Required tasks
a) Reproduce the passage of the Jay Bell biography between "Despite being completely" and "for a copy.", inclusive, with "Xerox Priests" changed to "Photocopy Priests".
b) Extend the Jay Bell biography by writing what follows its final sentence.

Source
Jay Bell was born on September 4, 1948, in the small town of Trona, California, in the Mojave Desert, to a Latter-Day Saint (Mormon) family. After graduating from high school, Jay served an LDS mission that included spending some time on a “Lamanite” (Native American) reservation. He then went to Brigham Young University (BYU), where he received a Bachelor of Arts in 1986.

Despite being completely blind in one eye and legally blind in the other, Jay Bell was an avid reader and researcher. His love for research dates back at least to the mid-1980s, when he was student at BYU. Years before the internet, Jay belonged to a group known as the “Xerox Priests,” an underground group of BYU students who spent hours photocopying the controversial Mormon historical documents that were emerging in those days. Jay was perpetually collecting documents and sharing them with those who asked for a copy.

Jay Bell’s interest in Affirmation: Gay & Lesbian Mormons and his desire to start his coming out process began, like many of his passions, in an intellectual way. One day, a BYU professor gave him a copy of Prologue, an article that had caused a stir at BYU by critiquing anti-gay teachings and initiatives by LDS church leaders. Some time after that, Jay Bell started to attend meetings of Family Fellowship, an organization of Mormon parents who support their homosexual children.

Jay Bell attended his first meeting of Affirmation in Salt Lake City in 1995. In Affirmation, Jay Bell blossomed. Eventually, in the year 2000, Jay Bell occupied an important position in Affirmation as an assistant director in the national executive committee.

Jay Bell started to do gay Mormon research in 1995--the same year he came out as a gay man. His first research project was looking for gay Mormon-related articles in the local papers--especially the Deseret News and the Salt Lake Tribune. He later expanded his research over the internet, "capturing" hundreds of pages with gay Mormon-related articles from the web. Jay Bell conducted research outside Utah--at the One Institute and Archives in Los Angeles and at the Library of Congress in Washington D.C.

During the last years of his life, Jay Bell was a permanent fixture at the LDS Church Historical Library on Temple Square and the Special Collection at the Marriot Library. His concern for the preservation of Gay Mormon history led him in the year 2000 to start the Affirmation Collection at the Marriot Library. He also worked with community historian Ben Williams to start a similar collection of Utah gay history.

Eventually, Jay Bell wrote several articles for the website of Affirmation: Gay and Lesbian Mormons (www.affirmation.org). He also composed a CD-Rom that he willingly shared free of charge with interested parties. The “Jay Bell CD-Rom,” which Affirmation offers for a small donation, is a compilation of some 130 documents and articles related to homosexuality in the LDS Church and the Community of Christ. Jay Bell’s research also inspired the leaders of Affirmation to expand the Affirmation website in celebrating gay Mormon history and paying tribute to those who have helped make that history.

Supplied data
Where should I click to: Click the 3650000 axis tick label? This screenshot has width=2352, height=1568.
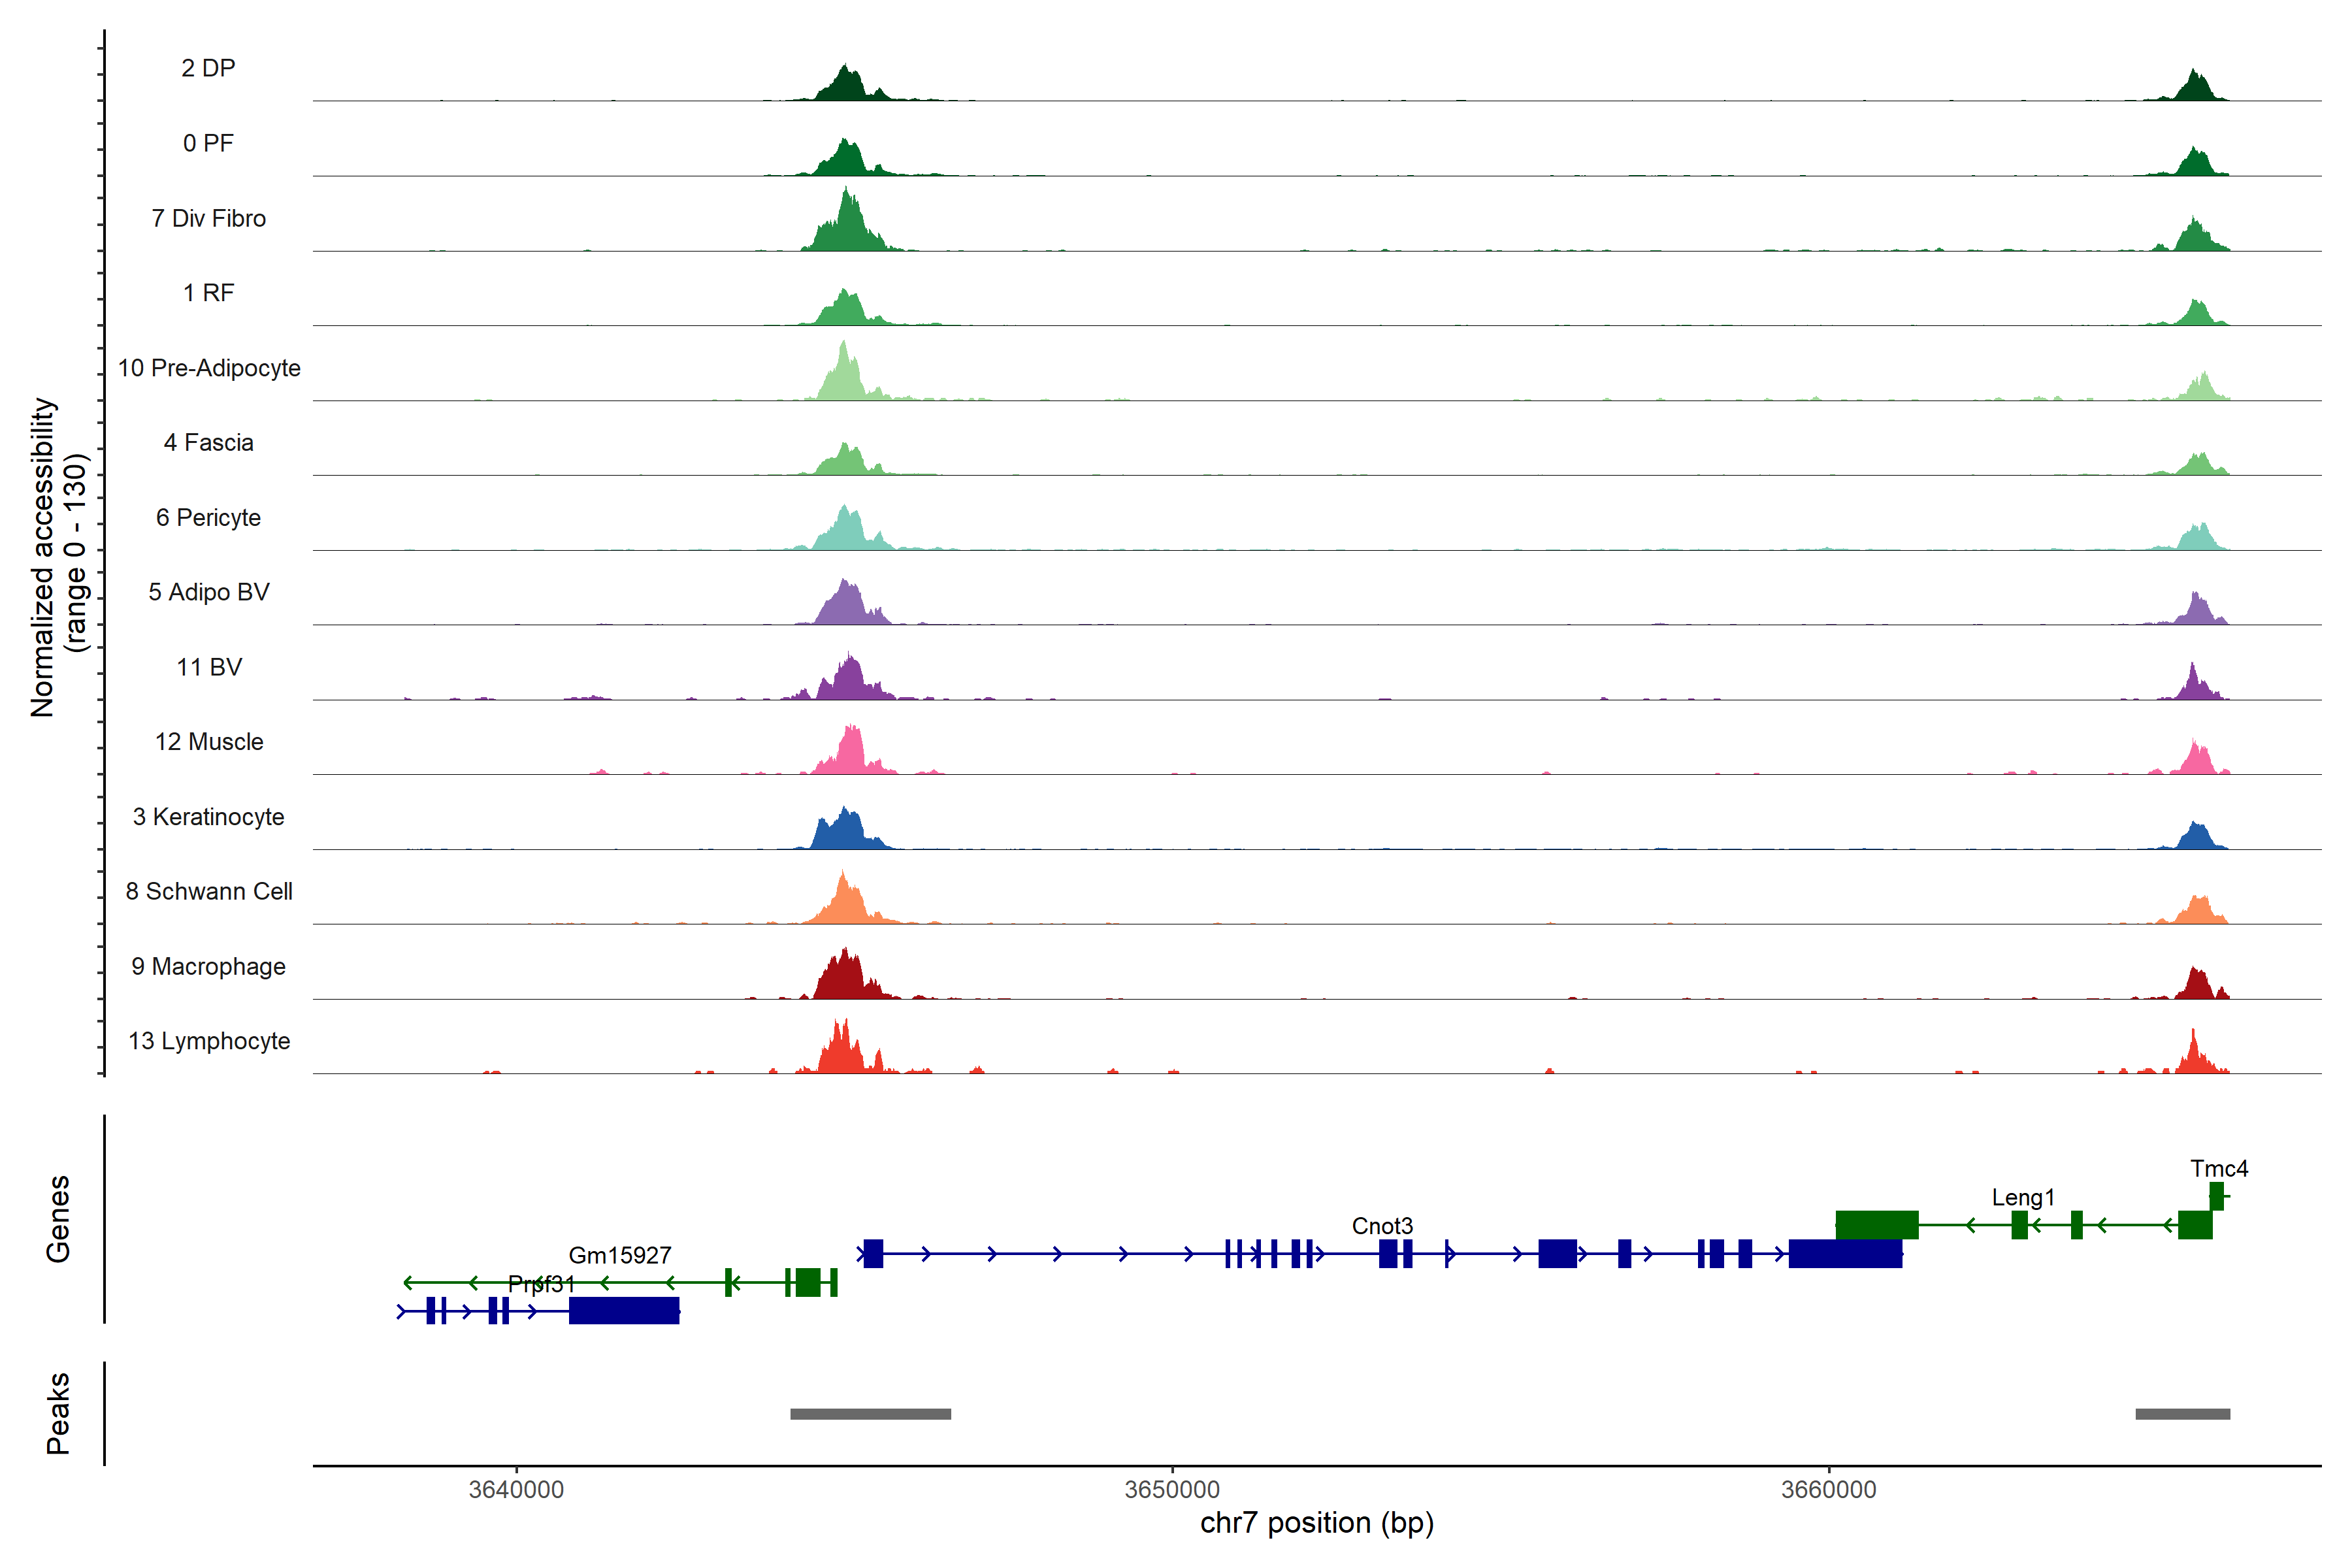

Outputs by task
a)
Despite being completely blind in one eye and legally blind in the other, Jay Bell was an avid reader and researcher. His love for research dates back at least to the mid-1980s, when he was student at BYU. Years before the internet, Jay belonged to a group known as the “Photocopy Priests,” an underground group of BYU students who spent hours photocopying the controversial Mormon historical documents that were emerging in those days. Jay was perpetually collecting documents and sharing them with those who asked for a copy.

b)
Jay died as consequence of a traffic accident in Salt Lake City, Utah, on December 18, 2003, precisely when his remarkable research was beginning to bear fruit. In honor of Jay Bell, Affirmation: Gay and Lesbian Mormons created the Jay Bell Fund for Gay Mormon Studies, with the purposes of combating ignorance, intolerance, and bigotry, and helping preserve GLBT Mormon experience and history. Using monies from that fund, Affirmation recently completed “Affinity: The First 22 Years,” an important CD-Rom project which includes all issues of the Affirmation newsletter from the charter issue (March 1980) to April 2002 (see www.affirmation.org/affinitycollection ).

Shortly after going to Washington D.C. for the Millennium March,  Jay Bell wrote the following for Affinity, the Affirmation newsletter: "As I sat on the grass of the National Mall, I found myself reflecting on what had brought me here from a very closeted and homophobic condition. I remember gingerly going to a Family Fellowship quarterly forum, and then under the ‘protection’ of Gary and Millie Watts, attending my first Affirmation meeting in Salt Lake City. I soon found out that there was no need for my homophobia or stereotyping of gays. I was brainwashed and I needed reeducation...”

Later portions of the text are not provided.